4 Major Achievements in California Legislature
AB 3088 maintains credit unions’ ability to work with members on mortgage forbearances — a MAJOR VICTORY. The League worked extensively with Governor Gavin Newsom to shape the outcome of AB 3088. The bill does not include any language on foreclosure moratoriums, mandatory forbearance, or long-term eviction moratoriums and was a last-minute compromise out of multiple bills dealing with eviction and forbearance. AB 3088 came after we battled and defeated AB 1436 and AB 2501.
AB 1436 moved from one Senate committee to another and was a near repeat of the mortgage forbearance requirements that credit unions had already defeated in AB 2501 in late June. The mortgage provision from then-defeated AB 2501 was dropped into a housing eviction/rent relief bill (AB 1436).
Earlier in the year, AB 2501 was introduced after state legislators came back from an unexpected COVID-19 recess and would have let any borrower request a mortgage forbearance for up to 12 months, and up to six months on an auto loan, without any proof of economic impact due to the pandemic. It also included a year-long moratorium on foreclosures, meaning a borrower could go up to two years without making a payment.

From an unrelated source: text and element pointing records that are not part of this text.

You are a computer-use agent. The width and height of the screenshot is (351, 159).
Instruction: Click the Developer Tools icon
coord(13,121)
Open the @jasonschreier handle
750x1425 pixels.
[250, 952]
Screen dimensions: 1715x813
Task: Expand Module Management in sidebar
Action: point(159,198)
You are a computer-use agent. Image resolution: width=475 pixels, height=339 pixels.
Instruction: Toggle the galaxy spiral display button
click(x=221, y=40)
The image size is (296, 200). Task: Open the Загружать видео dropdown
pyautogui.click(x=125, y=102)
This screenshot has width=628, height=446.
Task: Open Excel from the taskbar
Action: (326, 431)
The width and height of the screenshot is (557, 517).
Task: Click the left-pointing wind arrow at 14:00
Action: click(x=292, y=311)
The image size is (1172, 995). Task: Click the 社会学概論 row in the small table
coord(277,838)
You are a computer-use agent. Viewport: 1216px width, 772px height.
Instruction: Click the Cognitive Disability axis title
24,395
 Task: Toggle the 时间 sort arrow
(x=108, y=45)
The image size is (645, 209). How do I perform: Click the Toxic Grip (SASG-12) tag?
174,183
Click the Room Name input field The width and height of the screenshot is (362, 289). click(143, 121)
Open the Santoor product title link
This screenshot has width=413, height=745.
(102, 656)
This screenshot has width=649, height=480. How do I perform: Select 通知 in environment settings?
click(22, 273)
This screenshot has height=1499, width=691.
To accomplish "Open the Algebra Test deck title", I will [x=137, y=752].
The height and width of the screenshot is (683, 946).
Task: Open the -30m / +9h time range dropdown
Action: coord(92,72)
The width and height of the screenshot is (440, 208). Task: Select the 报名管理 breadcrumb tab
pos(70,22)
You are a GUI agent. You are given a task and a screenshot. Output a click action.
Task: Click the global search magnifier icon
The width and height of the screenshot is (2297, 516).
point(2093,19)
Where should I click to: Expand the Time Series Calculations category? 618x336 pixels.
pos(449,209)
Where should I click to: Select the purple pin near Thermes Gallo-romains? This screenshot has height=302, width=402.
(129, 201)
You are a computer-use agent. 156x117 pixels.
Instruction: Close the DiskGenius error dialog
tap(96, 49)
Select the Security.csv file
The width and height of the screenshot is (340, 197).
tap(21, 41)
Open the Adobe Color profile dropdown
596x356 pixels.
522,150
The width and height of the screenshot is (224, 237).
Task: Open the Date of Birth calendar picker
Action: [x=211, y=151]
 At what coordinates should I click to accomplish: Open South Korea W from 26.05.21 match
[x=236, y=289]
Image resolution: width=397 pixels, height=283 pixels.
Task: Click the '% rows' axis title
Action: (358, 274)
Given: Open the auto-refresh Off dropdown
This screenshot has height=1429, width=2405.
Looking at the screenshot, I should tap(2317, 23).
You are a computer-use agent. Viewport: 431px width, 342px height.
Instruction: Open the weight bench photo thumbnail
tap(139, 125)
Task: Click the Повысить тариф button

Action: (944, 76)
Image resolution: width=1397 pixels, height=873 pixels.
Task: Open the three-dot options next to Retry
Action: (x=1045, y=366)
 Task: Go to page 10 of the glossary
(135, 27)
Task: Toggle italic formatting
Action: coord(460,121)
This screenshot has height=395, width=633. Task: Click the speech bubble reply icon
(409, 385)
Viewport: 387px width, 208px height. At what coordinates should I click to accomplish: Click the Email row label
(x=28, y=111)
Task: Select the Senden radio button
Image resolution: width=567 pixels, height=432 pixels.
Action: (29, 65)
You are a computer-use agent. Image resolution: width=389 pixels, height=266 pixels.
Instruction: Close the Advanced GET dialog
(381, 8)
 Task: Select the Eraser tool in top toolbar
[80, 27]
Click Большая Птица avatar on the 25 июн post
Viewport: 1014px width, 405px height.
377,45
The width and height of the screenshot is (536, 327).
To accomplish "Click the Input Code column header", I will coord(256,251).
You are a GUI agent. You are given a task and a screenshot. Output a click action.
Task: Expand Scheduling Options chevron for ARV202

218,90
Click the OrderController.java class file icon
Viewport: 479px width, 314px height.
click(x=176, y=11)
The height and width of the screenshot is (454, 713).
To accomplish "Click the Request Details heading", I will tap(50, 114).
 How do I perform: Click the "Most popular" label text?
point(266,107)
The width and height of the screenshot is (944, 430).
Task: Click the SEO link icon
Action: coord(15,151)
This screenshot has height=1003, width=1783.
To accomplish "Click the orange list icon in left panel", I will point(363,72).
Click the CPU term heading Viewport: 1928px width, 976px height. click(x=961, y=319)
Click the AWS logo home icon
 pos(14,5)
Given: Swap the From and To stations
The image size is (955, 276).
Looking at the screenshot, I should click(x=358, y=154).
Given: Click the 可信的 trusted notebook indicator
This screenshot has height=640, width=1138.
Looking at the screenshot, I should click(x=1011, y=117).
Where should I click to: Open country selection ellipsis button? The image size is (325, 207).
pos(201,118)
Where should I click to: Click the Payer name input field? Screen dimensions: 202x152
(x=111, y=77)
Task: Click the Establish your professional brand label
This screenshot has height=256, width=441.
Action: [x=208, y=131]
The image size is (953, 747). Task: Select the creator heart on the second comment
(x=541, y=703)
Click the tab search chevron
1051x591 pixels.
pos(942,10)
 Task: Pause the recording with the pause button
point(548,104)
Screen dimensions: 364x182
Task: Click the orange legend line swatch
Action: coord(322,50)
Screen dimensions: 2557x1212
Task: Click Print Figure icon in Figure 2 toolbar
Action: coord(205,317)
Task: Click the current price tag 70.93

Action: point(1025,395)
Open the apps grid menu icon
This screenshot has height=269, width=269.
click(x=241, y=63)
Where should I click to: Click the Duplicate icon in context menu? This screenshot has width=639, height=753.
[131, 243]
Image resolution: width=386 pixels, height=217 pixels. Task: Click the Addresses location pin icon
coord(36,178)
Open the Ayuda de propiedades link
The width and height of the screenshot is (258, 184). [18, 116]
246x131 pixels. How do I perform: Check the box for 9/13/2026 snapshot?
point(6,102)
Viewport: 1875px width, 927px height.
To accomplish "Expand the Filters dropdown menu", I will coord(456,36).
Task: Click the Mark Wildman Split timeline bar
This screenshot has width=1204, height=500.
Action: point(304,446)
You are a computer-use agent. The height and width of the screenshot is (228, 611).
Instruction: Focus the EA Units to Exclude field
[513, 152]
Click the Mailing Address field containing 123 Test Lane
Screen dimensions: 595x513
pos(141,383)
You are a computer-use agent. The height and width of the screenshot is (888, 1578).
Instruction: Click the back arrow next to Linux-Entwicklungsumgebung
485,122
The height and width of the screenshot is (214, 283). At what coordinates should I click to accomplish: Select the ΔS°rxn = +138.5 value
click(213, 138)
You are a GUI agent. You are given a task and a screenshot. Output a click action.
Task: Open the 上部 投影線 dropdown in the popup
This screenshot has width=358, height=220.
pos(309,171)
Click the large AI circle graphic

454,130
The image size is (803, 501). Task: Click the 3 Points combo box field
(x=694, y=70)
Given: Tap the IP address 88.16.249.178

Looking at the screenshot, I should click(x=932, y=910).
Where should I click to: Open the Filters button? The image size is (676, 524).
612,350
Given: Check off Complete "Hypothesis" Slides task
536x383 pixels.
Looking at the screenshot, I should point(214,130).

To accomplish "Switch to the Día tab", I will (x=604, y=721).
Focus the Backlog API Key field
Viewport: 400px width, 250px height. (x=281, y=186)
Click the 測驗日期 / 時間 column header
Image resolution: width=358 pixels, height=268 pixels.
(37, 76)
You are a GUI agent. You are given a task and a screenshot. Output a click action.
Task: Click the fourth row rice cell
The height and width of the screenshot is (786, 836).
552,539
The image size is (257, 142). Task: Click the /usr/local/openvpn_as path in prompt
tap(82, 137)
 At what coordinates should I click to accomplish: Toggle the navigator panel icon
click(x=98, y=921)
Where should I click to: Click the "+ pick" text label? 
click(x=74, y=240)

The League and credit unions rallied together during two intense Connect For The Cause campaigns by sending a total of 21,125 messages to Assemblymembers and Senators to kill AB 2501 and AB 1436!
Defeated multiple bills that attempted to expand the California Consumer Privacy Act (CCPA), namely SB 561. This measure would have removed the attorney general’s guidance for businesses, as well as the 30-day right to cure, making the entire CCPA subject to private right of action.
SB 1121 clarifies the Gramm-Leach-Bliley Act (GLBA) exemption included in the new CCPA and protects credit unions from large compliance costs related to updating information-technology systems for new consumer notices and opt-out requirements.